By Aliyah Schneider/ Bronx Times
Disclaimer: This story details various accusations of sexual abuse.
A homelessness case worker on unpaid leave is suing the New York City Department of Social Services (DSS) and two of its employees over allegations that an office manager subjected her to relentless sexual abuse while her supervisor turned a blind eye.
The suit, which was filed by Trishana Jones on Sept. 12 in Bronx County Supreme Court against DSS — as well as her alleged harasser and direct supervisor — claims that the office manager sexually abused her from 2019-2022 and the agency failed to properly investigate it after she reported it.

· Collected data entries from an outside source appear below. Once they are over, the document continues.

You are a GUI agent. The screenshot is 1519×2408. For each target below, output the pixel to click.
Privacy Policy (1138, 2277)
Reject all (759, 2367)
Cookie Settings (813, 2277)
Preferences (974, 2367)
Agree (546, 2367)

Her lawsuit centers on allegations against Dason Noble, an office manager at the Northern Boulevard Queens DSS office they worked at together, who had the authority to discipline her. Jones, who lives in the Edenwald Section of the Bronx, initially thought they might develop a consensual romantic relationship, but instead, he abused his authority, according to Jones’ claims.
“I deserve justice for what I had to endure, and the world needs to see what happened,” Jones, 38, told the Bronx Times in her first interview since filing the lawsuit. “And I don’t want to be in the darkness anymore.”
According to the suit, Noble regularly coerced her into having sex with him in the workplace despite her saying she did not want to. She also accuses him of making degrading sexual comments and groping her in the office, ordering her to take explicit pictures in the bathroom for him, locking her in a storage room with him and recording sexual encounters without her consent, forcing her to take a contraceptive pill and choking her nearly to the point of unconsciousness, which led to bruising on her neck.
In one instance, Jones walked home in the winter without a jacket because he took it while trying to lure her into the stock room, according to the complaint.
Jones is requesting back pay, interest, compensatory and punitive damages, past and present pain and suffering damages, as well as attorneys fees. She has been on unpaid leave since Nov. 7, 2022, having been diagnosed with PTSD as a result of the alleged ordeal, according to her lawyers.
A DSS spokesperson told the Bronx Times that the agency cannot comment on ongoing litigation or investigations involving personnel, but that the well-being of staff is its “top priority.” The agency investigates, verifies facts and takes appropriate action — including prompt disciplinary action when warranted — when it learns of sexual harassment, the spokesperson said.
“We do not tolerate any instances of sexual harassment and take any such reports incredibly seriously,” the spokesperson added. “As we conduct a thorough investigation, we are committed to taking necessary action against any bad actors when warranted.”